Furthermore, the second friction device may include a second friction member. The second friction member is arranged on a second part of the upper surface of the base plate, upstream of the first friction device in the sheet feeding direction. The second friction device may also include an elastic sheet thrusting device. The elastic sheet thrusting device is arranged upstream of the first friction device in the sheet feeding direction and is configured to thrust the stack of sheets stacked on the base plate to the second friction member. The second friction member is configured to provide the bottom sheet, of the stack of sheets stacked on the base plate and that are thrust by the sheet thrusting device, with the second frictional resistance. In this case, the bottom sheet of the stack of sheets stacked on the base plate is provided with the second frictional resistance by thrusting of the stack of sheets to the second friction member with the sheet thrusting device, and thereby the bottom sheet of the stack of sheets stacked on the base plate is provided with the second frictional resistance via synergism of the thrusting force of the sheet thrusting device and friction between the second friction member and the bottom sheet. Therefore, relatively large freedom is obtained in a design of the sheet thrusting device and the second friction member.

Still furthermore, the sheet feeding device may include a base plate moving device configured to allow the base plate to move toward the feeding roller when the feeding roller feeds the uppermost sheet of the stack of sheets stacked on the base plate, such that the uppermost sheet of the stack of sheets contacts the feeding roller so as to be fed by the feeding roller, and to cause the base plate to retreat from the feeding roller when the fed sheet is conveyed to a conveying member in a downstream side of the sheet feeding device.

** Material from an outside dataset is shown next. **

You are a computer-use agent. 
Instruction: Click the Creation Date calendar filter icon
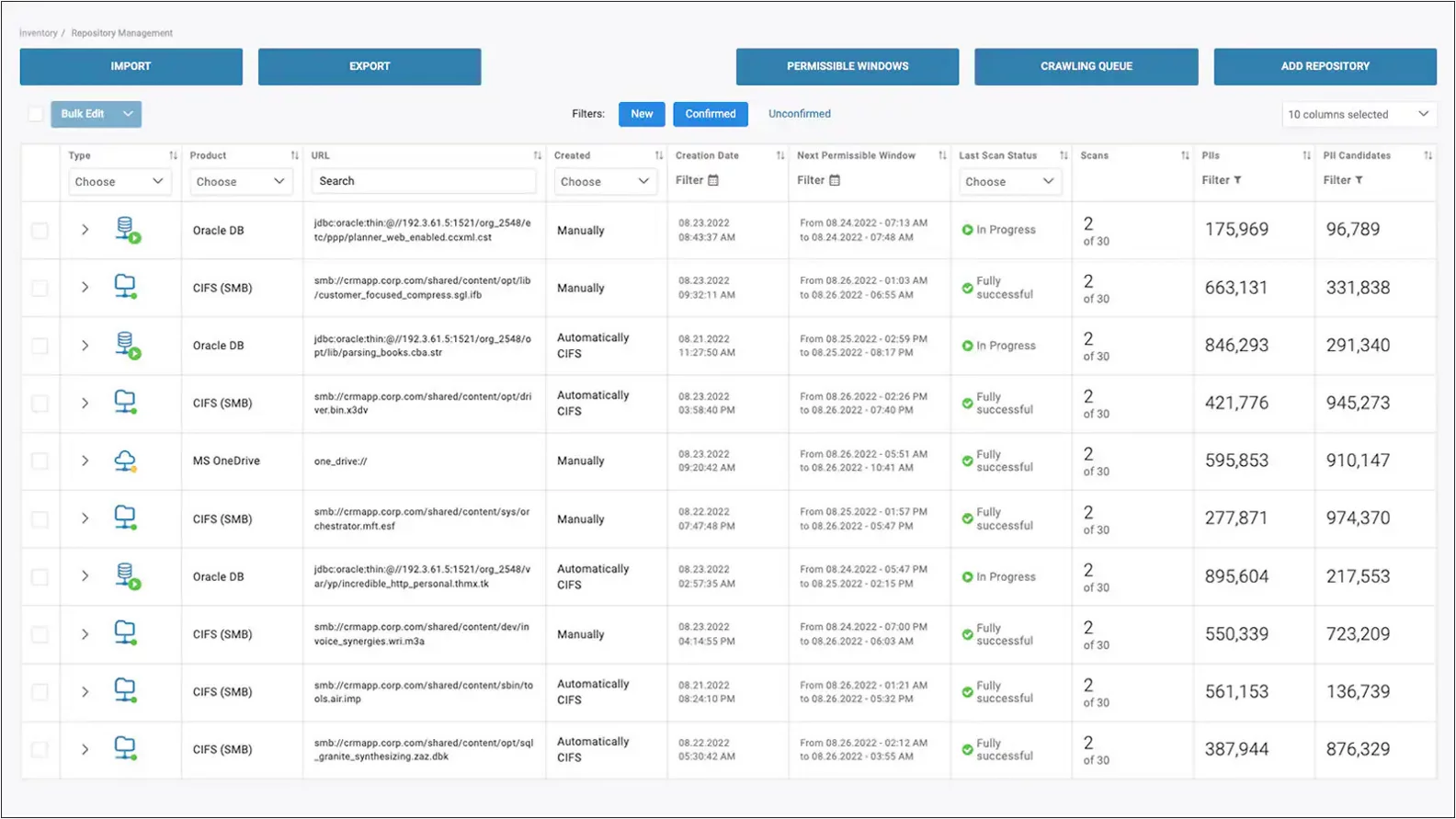[x=713, y=180]
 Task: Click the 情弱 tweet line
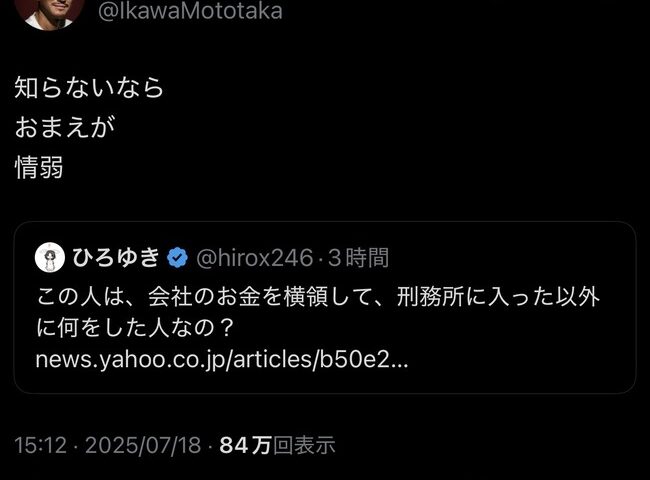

Accordingly, even when a structure in which a feeding roller is continuously rotated is employed in the sheet feeding device, the stack of sheets stacked on the base plate can be intermittently fed by movement of the base plate toward the feeding roller and by the retreating movement of the base plate from the feeding roller. In this case, because the sheet feeding device includes the base plate moving device, the position of the base plate when moved toward the feeding roller may change more greatly than when a structure not having the base plate moving device is employed in the feeding device. Therefore, the first frictional resistance, provided on the bottom sheet of the stack of sheets stacked on the base plate by the first friction member, may also change more greatly than when the structure not having the base plate moving device is employed, according to a change in the reaction force from the feeding roller. However, by setting the first frictional resistance, provided on the bottom sheet of the stack of sheets stacked on the base plate by the first friction member, to be relatively small and by setting the second frictional resistance, provided on the bottom sheet of the stack of sheets stacked on the base plate via the second friction member which most likely does not receive the influence of the reaction force from the feeding roller, to a desired value, even when the structure in which the base plate is moved toward and retreated from the feeding roller is used, the variation in the frictional resistance, provided on the bottom sheet of the stack of sheets stacked on the base plate, can be easily suppressed.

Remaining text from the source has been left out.